Now look. You're walking into a restaurant where you order your food standing up from bright, image-laden menus on the ceiling above you. Your host wears a maroon polo shirt and a matching visor cap. You decide whether you want the kid's meal just so you can play with the 3-inch-tall Barbie they're offering this week, and you carry your food to your table on an unbreakable brown plastic tray.
All things considered, if you've delved this far into America's fascination with early death, why would you come back to the office and look up the nutritional facts? You know you're killing yourself. There's, like, a Surgeon General's warning on the entrance isn't there?

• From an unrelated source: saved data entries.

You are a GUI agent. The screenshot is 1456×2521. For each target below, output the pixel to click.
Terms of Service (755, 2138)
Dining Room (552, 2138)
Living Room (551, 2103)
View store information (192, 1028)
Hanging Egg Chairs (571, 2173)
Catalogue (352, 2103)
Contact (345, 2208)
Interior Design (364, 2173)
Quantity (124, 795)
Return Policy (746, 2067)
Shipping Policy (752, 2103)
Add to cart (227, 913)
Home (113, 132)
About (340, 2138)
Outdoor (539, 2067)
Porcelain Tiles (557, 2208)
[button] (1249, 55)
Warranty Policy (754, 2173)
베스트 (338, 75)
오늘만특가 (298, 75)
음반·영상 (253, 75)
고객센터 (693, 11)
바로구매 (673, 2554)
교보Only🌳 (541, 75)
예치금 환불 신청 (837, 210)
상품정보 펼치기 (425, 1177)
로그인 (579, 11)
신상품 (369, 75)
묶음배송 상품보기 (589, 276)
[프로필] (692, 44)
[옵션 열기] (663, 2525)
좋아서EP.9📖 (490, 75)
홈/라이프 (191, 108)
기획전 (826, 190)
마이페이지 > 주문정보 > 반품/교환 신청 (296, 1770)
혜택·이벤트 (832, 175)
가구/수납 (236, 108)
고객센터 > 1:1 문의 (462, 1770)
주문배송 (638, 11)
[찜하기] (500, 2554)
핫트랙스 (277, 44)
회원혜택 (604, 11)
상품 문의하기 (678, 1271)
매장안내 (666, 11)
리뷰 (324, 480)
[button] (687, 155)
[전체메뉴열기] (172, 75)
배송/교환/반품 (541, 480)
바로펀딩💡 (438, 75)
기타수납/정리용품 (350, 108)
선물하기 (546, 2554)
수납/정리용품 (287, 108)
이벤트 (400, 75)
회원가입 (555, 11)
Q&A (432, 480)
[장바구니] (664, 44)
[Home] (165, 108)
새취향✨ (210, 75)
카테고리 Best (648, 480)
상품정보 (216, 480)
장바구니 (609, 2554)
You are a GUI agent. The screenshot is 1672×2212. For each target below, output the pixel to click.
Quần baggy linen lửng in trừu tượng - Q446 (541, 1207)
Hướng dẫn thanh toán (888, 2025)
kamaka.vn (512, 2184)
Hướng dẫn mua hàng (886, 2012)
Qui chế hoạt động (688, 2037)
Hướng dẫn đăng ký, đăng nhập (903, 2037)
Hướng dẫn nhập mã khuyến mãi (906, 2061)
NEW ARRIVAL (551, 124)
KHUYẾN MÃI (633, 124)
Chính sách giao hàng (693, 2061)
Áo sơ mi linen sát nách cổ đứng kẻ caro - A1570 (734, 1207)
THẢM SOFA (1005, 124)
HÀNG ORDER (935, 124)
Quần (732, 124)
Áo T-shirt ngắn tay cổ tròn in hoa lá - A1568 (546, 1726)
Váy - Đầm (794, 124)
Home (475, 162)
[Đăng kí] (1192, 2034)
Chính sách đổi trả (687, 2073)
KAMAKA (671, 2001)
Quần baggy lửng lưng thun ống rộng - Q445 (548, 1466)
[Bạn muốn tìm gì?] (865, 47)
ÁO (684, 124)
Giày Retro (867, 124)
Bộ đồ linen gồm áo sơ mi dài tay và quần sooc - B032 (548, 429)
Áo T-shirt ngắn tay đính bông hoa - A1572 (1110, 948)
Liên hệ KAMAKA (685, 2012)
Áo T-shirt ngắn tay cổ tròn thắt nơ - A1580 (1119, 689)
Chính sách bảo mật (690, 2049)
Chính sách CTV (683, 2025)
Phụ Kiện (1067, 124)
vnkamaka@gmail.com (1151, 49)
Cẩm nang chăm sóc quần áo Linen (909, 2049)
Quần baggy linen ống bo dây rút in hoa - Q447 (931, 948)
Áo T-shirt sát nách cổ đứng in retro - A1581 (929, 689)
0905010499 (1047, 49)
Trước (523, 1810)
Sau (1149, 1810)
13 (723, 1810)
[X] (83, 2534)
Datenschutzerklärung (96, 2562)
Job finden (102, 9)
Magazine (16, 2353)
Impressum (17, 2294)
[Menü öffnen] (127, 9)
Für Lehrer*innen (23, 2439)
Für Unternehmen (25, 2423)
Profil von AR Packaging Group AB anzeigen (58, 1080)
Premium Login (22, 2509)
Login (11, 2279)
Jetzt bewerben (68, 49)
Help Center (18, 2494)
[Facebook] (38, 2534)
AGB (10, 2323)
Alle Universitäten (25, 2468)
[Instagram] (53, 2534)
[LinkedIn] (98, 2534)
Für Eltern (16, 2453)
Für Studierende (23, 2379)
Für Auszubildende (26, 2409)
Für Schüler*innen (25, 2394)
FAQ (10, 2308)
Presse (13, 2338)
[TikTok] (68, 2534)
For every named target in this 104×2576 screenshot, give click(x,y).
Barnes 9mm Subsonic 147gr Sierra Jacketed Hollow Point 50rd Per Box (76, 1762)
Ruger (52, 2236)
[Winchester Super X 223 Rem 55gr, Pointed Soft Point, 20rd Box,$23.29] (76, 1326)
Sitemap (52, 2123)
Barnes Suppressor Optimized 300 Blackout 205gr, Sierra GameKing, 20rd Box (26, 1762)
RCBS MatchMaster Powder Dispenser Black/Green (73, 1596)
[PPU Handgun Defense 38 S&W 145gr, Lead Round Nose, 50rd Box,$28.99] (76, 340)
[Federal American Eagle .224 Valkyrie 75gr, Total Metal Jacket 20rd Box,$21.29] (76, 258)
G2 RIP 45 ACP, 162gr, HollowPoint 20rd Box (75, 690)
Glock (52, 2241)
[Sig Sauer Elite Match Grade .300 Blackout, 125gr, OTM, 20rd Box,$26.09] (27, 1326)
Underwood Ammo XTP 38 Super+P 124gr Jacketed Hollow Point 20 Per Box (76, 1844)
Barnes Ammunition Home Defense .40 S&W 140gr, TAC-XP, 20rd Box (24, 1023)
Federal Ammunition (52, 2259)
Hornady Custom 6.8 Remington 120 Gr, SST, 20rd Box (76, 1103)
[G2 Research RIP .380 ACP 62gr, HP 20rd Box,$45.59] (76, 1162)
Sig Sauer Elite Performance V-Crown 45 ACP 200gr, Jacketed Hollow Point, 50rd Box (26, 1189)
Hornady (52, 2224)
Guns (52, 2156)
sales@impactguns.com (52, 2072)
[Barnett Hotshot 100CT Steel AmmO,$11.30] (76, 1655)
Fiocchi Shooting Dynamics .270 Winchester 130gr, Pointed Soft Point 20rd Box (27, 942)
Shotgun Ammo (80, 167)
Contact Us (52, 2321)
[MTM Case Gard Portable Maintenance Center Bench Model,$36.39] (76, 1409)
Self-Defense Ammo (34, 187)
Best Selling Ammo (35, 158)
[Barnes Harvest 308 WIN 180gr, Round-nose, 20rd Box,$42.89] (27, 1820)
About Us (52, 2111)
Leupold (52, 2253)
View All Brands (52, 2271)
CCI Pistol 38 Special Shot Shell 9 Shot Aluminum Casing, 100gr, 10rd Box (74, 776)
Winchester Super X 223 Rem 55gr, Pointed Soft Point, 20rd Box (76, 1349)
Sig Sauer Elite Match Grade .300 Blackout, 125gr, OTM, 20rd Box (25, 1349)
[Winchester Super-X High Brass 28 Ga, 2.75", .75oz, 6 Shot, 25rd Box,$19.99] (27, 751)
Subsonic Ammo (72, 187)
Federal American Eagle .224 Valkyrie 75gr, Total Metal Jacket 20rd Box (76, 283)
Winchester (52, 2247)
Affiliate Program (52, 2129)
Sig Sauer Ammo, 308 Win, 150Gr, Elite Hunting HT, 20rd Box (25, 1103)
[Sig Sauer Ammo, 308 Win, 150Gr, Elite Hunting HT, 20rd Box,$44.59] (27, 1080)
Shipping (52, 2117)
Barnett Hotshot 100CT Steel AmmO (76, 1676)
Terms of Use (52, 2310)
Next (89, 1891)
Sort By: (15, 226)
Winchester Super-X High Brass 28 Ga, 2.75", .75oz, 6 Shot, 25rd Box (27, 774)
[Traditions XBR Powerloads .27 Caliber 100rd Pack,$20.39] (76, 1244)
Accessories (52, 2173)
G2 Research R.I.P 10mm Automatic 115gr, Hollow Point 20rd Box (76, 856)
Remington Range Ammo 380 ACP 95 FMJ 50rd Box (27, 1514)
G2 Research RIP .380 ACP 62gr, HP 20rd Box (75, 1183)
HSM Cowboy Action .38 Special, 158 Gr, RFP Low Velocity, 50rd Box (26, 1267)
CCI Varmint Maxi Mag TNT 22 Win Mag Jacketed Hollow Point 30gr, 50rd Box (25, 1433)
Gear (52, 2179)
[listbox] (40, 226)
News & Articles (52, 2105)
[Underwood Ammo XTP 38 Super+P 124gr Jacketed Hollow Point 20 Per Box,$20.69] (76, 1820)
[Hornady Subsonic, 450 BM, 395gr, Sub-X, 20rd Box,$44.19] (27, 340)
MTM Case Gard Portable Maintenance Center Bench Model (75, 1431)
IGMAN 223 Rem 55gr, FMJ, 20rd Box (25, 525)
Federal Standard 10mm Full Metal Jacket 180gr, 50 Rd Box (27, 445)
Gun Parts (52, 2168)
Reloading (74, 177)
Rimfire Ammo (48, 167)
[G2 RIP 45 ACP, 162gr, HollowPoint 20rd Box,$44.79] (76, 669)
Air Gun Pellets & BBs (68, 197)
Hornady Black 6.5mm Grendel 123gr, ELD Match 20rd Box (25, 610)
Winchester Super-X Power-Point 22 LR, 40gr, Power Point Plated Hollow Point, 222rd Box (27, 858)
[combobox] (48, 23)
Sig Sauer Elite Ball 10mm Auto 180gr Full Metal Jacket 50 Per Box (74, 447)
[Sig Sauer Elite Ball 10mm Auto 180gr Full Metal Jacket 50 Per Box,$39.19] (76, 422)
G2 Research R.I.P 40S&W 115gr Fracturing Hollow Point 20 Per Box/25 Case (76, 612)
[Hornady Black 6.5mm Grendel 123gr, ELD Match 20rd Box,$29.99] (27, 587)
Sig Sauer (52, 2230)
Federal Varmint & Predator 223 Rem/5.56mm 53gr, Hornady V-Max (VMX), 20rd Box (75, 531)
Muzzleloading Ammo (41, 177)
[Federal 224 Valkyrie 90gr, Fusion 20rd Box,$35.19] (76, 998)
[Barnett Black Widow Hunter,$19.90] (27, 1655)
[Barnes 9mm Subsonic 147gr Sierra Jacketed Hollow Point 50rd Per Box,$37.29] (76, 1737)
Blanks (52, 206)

Anyway, that being said, I too was taken aback by the day's worth of nutrients I inhaled in the ten bites it took me to finish my Angry Triple Whopper.
As you know, I'm a huge Whopper fan... in more ways than one. And whenever we try one of their new variations, B-Com insists I go super-size. I hate to see him whine and stamp his feet, so I comply. If my wife is reading this, let me make it clear that I did not order fries. That would have been suicidal, and probably was a contributing factor to the whole Time Travel episode B-Com mentioned.
I ordered the Angry Whopper just as it comes, including the jalepenos. (I am not a wuss, at least when it comes to hot things.) I thought the whole presentation was excellent. The new Angry Sauce was really tasty - a combination of sweet and spicy that brought to mind honey-mustard and Red Hot, although that may not be accurate. The crispy fried onions were a delicious touch, and the plain old Whopper goodness still showed through all that to make for a spectacular burger experience.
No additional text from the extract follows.